California Governor Gavin Newsom lashed out at the Trump administration Tuesday, calling its absence from global climate negotiations “doubling down on stupid” as the U.S. stands virtually alone among major nations in skipping the COP30 talks in Brazil.
Speaking in a wide-ranging interview with The Associated Press from Belem, Brazil, Newsom warned that America is surrendering economic advantage to international competitors — particularly China — by retreating from climate leadership and green energy development.
“This idea that somehow we can put up walls, we can put up barriers, we could put up tariffs, we put up our middle fingers and just turn our back is lunacy,” Newsom said. “And every other country in the world understands that. That’s why every other country in this world is moving in a different direction.”
America’s Empty Chair
The United States joins just three other nations — Afghanistan, Myanmar, and San Marino — in having no official representation at the climate summit, a striking absence for the country that has historically emitted more heat-trapping carbon dioxide than any other nation over the past century. Several U.S. governors and mayors are attending independently, attempting to maintain American presence despite federal disengagement.
Newsom, whose state has positioned itself as a climate policy leader, didn’t mince words about the economic consequences of the administration’s approach. “We’re ceding cheap energy, green energy, infrastructure, supply chain manufacturing. We’re ceding economic power to other countries, notably China, taking advantage of that absence,” he warned. “And they’re going to clean our clock economically unless we wake up to the economic imperative and opportunities of low carbon regrowth.”
The Trump administration has aggressively dismantled environmental regulations, including blocking California’s plan to ban new gas-powered car sales within a decade, while cutting subsidies to renewable energy and courting funding from fossil fuel industries.
White House Pushback
Is the administration concerned about ceding ground to competitors? Apparently not.
White House spokesperson Taylor Rogers fired back at Newsom, dismissing his climate advocacy as promoting a “Green New Scam” and defending Trump’s energy policies as beneficial to consumers through lower prices.

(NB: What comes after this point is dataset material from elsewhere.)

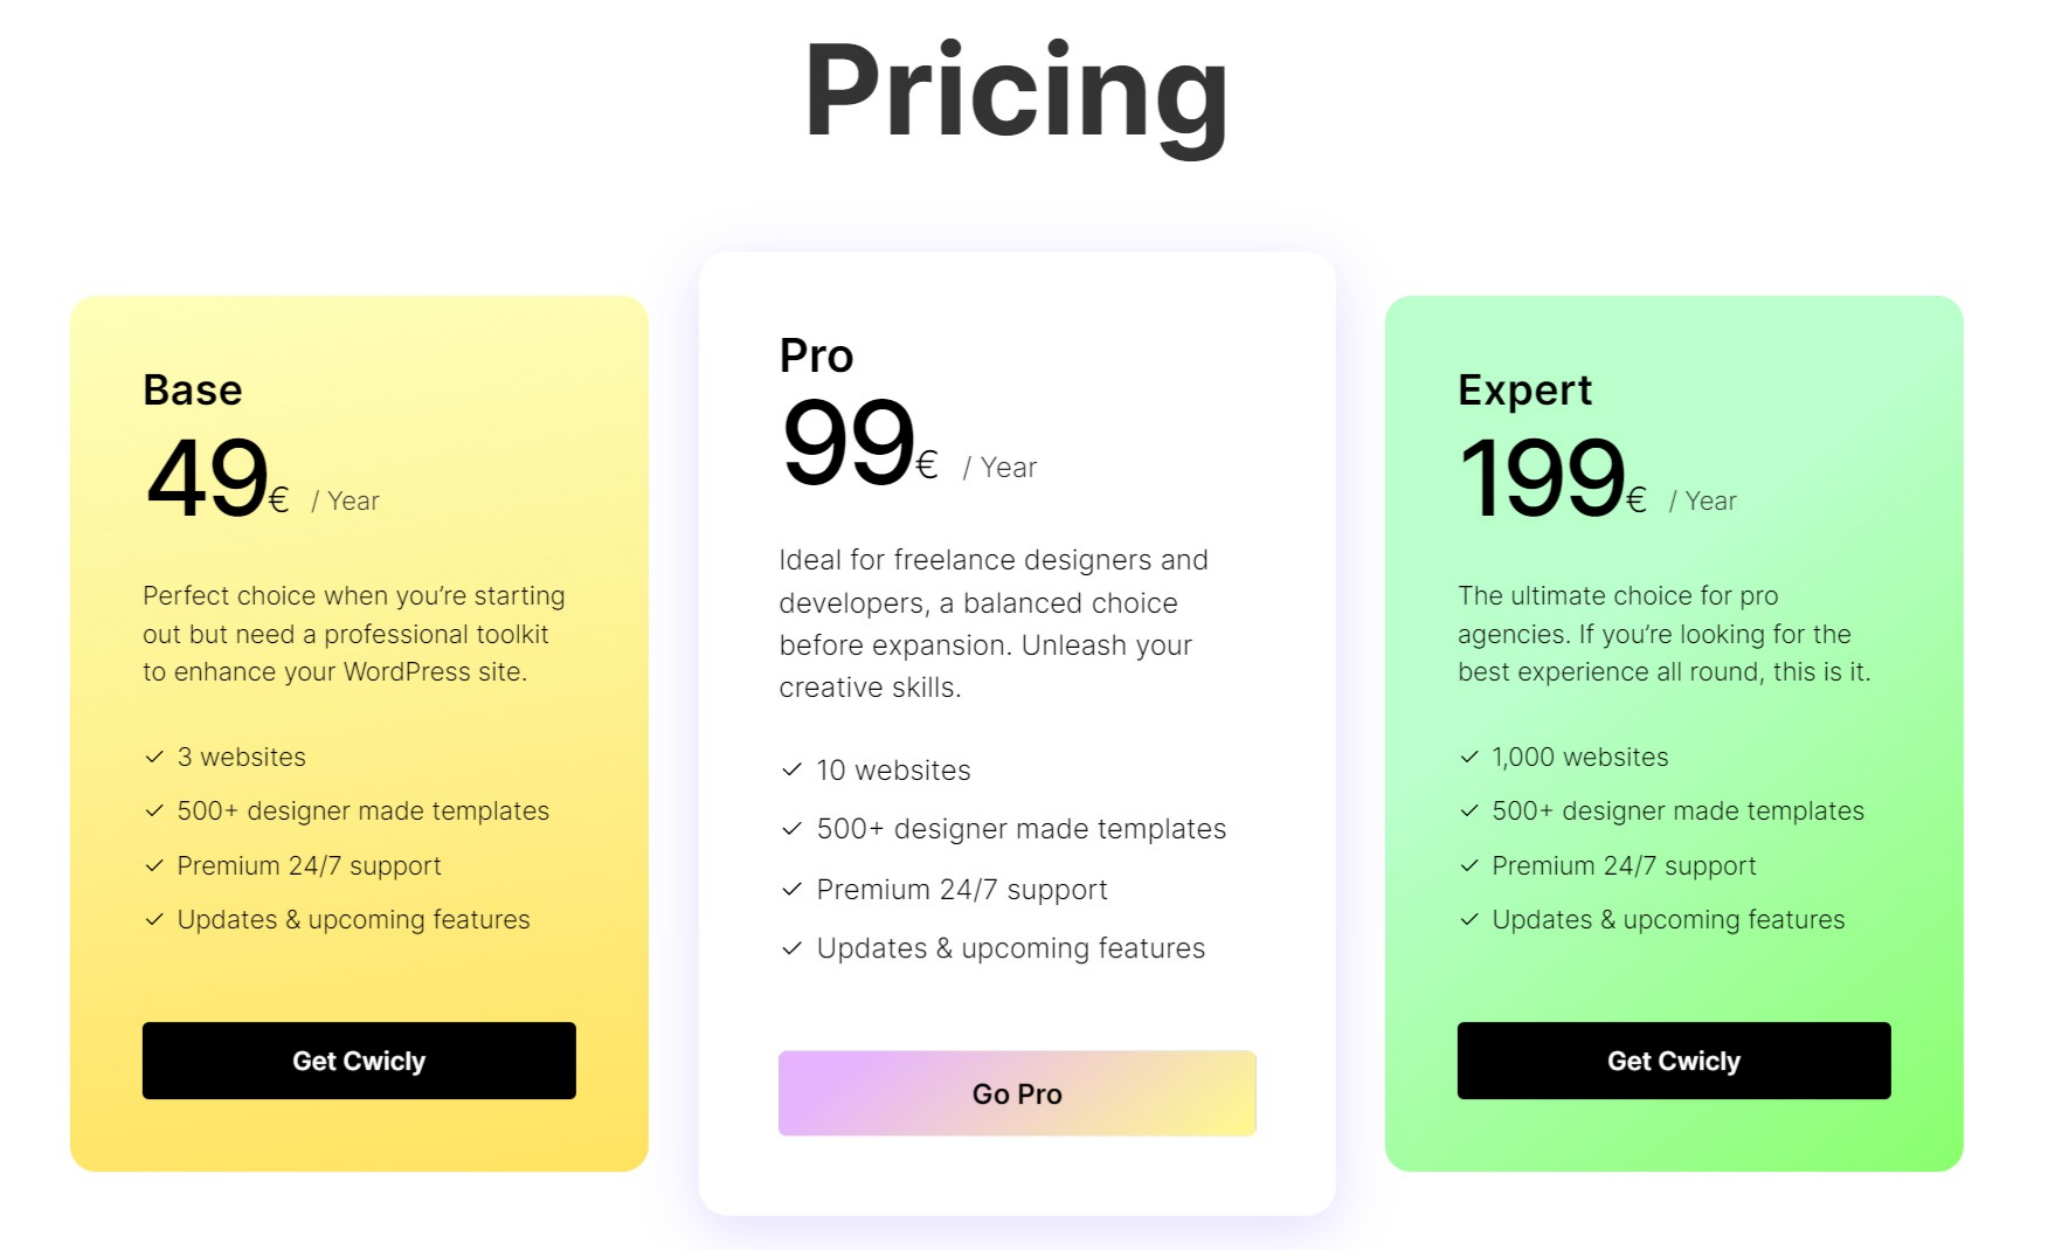This screenshot has width=2048, height=1250.
Task: Click checkmark next to Pro Updates & upcoming features
Action: (792, 948)
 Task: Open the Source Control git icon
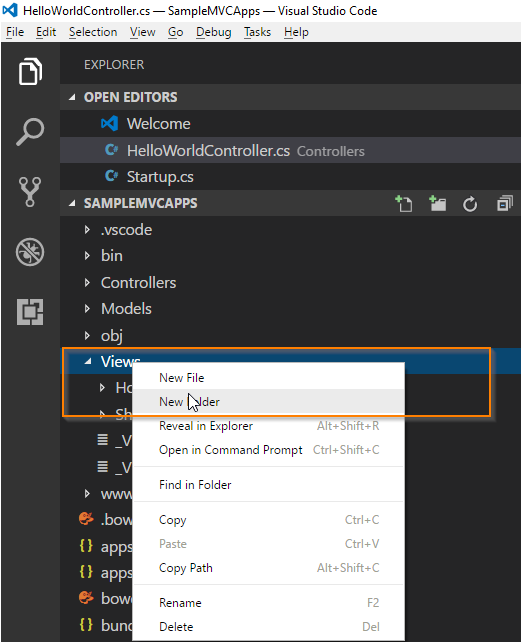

“Governor Newscum flew all the way to Brazil to tout the Green New Scam, while the people of California are paying some of the highest energy prices in the country. Embarrassing!” Rogers stated. “President Trump will not allow the best interest of the American people to be jeopardized by the Green Energy Scam.”
The heated exchange highlights the stark divide in American climate policy that has persisted through multiple administrations, with states like California increasingly charting their own course on emissions reductions and clean energy development.
California’s Climate Reality
For Newsom, climate change isn’t theoretical. His state has warmed 1.8 degrees Fahrenheit over the past three decades and receives nearly 7 inches less rain compared to 1995 levels. California has battled record-breaking wildfires, including two January 2025 blazes that tore through Los Angeles neighborhoods.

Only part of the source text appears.